Action item:
From the entries below, output the line with "950x499 pixels. Task: Open the 定制显示 menu" and each following line up to and including the line with "This screenshot has height=534, width=420.", exactly as written.

═════ Information shown

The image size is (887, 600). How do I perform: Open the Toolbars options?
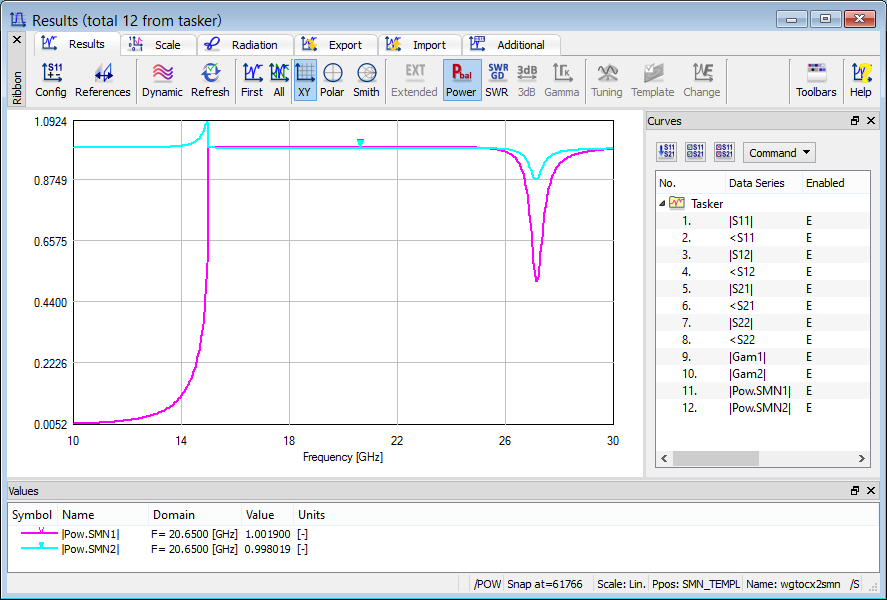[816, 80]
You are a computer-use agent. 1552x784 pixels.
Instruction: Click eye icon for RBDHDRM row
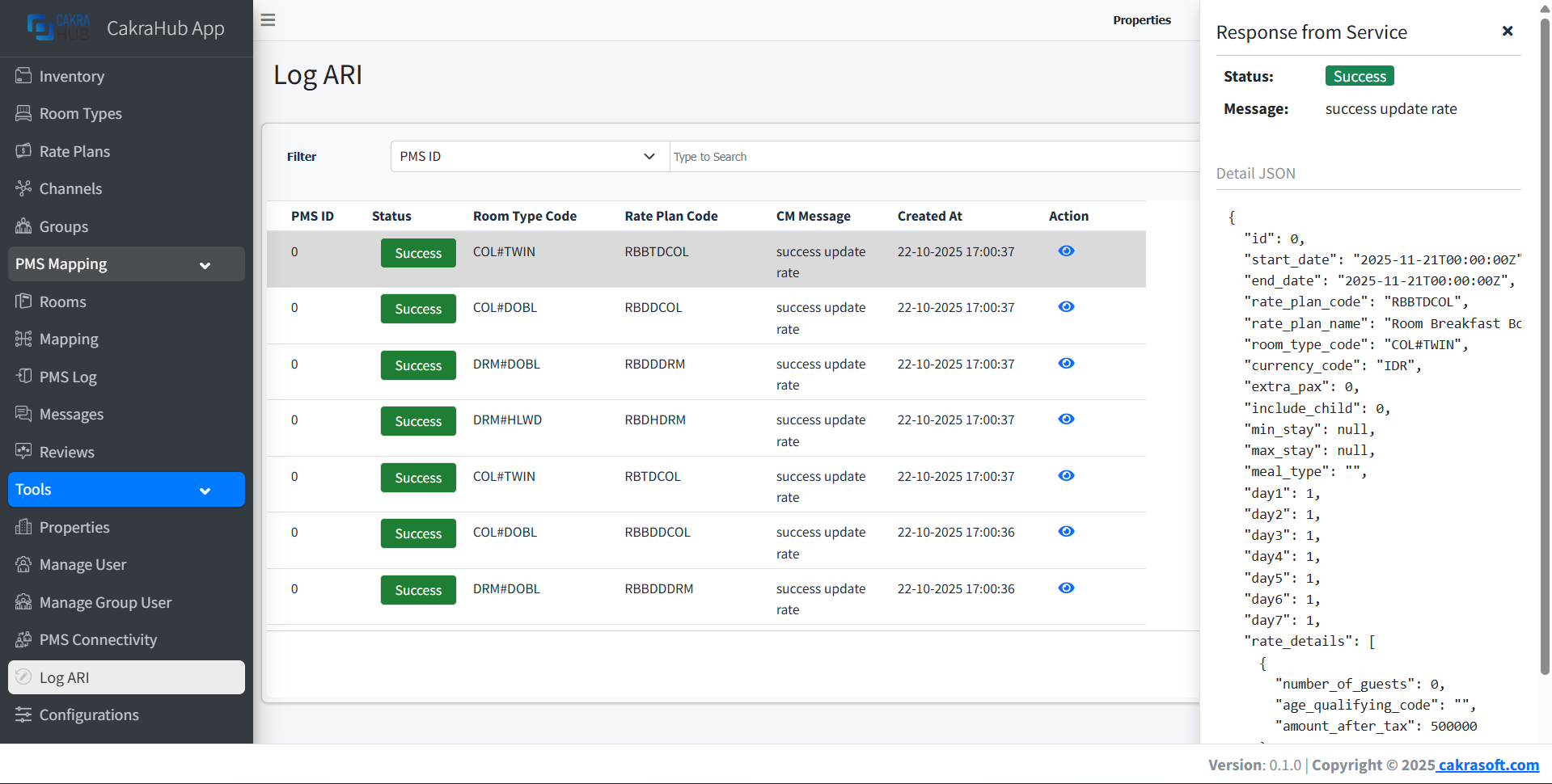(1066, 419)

══════════
═════ Information shown

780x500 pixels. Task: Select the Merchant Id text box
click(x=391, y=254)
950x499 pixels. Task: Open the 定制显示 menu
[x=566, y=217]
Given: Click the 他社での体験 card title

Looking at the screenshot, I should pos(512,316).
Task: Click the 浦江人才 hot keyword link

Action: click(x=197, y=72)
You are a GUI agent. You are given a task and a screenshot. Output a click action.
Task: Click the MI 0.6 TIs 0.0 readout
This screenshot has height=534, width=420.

══════════

Written solution:
950x499 pixels. Task: Open the 定制显示 menu
[x=566, y=217]
Given: Click the 他社での体験 card title

Looking at the screenshot, I should pos(512,316).
Task: Click the 浦江人才 hot keyword link

Action: click(x=197, y=72)
You are a GUI agent. You are given a task and a screenshot. Output a click action.
Task: Click the MI 0.6 TIs 0.0 readout
This screenshot has height=534, width=420.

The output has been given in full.